Les États-Unis et la Chine, deux poids lourds aux stratégies opposées
D’un côté, les États-Unis, via leur programme CHIPS for America, ont alloué plus de 50 milliards de dollars pour relocaliser la production de semi-conducteurs sur leur territoire. Objectif affiché : réduire leur dépendance à l’Asie et renforcer leur souveraineté technologique. De l’autre, la Chine mise sur une politique industrielle agressive, combinant subventions massives et acquisitions ciblées pour dominer le marché.
Pour l’Europe, cette situation est d’autant plus complexe qu’elle ne dispose pas encore d’une filière complète et compétitive. « C’est une course contre la montre », a souligné Simottel. « Si l’Europe ne parvient pas à sécuriser ses approvisionnements et à développer ses propres capacités de production, elle risque de se retrouver marginalisée dans une industrie où la maîtrise des technologies détermine l’avenir économique. »
L’Europe en retard sur l’innovation technologique
Contrairement aux États-Unis et à la Chine, l’Europe accuse un retard significatif dans le domaine des semi-conducteurs avancés. La plupart des usines européennes produisent encore des puces de moyenne gamme, tandis que les technologies de pointe (comme les puces 3 nm ou moins) sont principalement maîtrisées par les acteurs asiatiques et américains.

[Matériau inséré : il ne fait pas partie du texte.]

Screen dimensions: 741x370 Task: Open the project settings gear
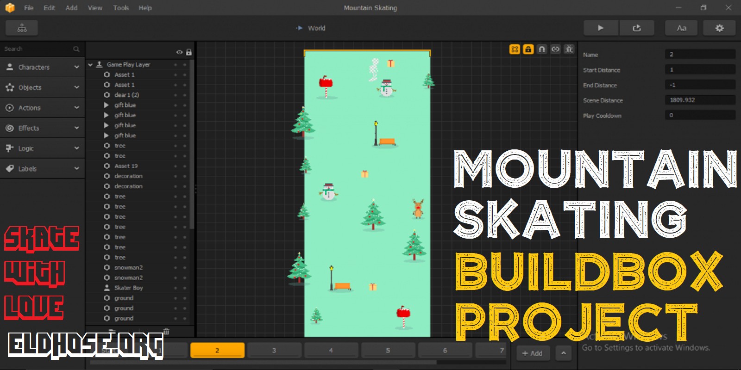[719, 28]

Plusieurs initiatives ont été lancées pour tenter de combler ce retard, comme le projet européen « Chips Act », adopté en 2023, qui vise à mobiliser 43 milliards d’euros pour soutenir la recherche et la production locale. Pourtant, selon les analystes, ces mesures pourraient ne pas suffire sans une coordination renforcée entre les États membres et une volonté politique plus affirmée.
Les risques économiques et géopolitiques
Les tensions autour des semi-conducteurs ne sont pas seulement technologiques. Elles s’inscrivent dans un contexte géopolitique plus large, où l’accès aux technologies devient un enjeu de puissance. « On assiste à une fragmentation du marché mondial, où chaque bloc cherche à s’isoler », a expliqué Simottel. Cette situation pourrait entraîner une hausse des coûts pour les industriels européens et freiner l’innovation dans des secteurs clés comme l’intelligence artificielle ou la transition énergétique.
Par ailleurs, les sanctions américaines contre la Chine, comme l’embargo sur les puces NVIDIA destinées aux centres de données chinois, risquent de perturber les chaînes d’approvisionnement mondiales. L’Europe, dépendante de ces chaînes, pourrait en subir les conséquences, notamment en termes de pénuries et de flambée des prix.
La chronique de Frédéric Simottel sur BFM Business rappelle que l’autonomie stratégique de l’Europe passe aussi par sa capacité à innover et à produire localement. Reste à savoir si les États membres parviendront à surmonter leurs divisions pour relever ce défi.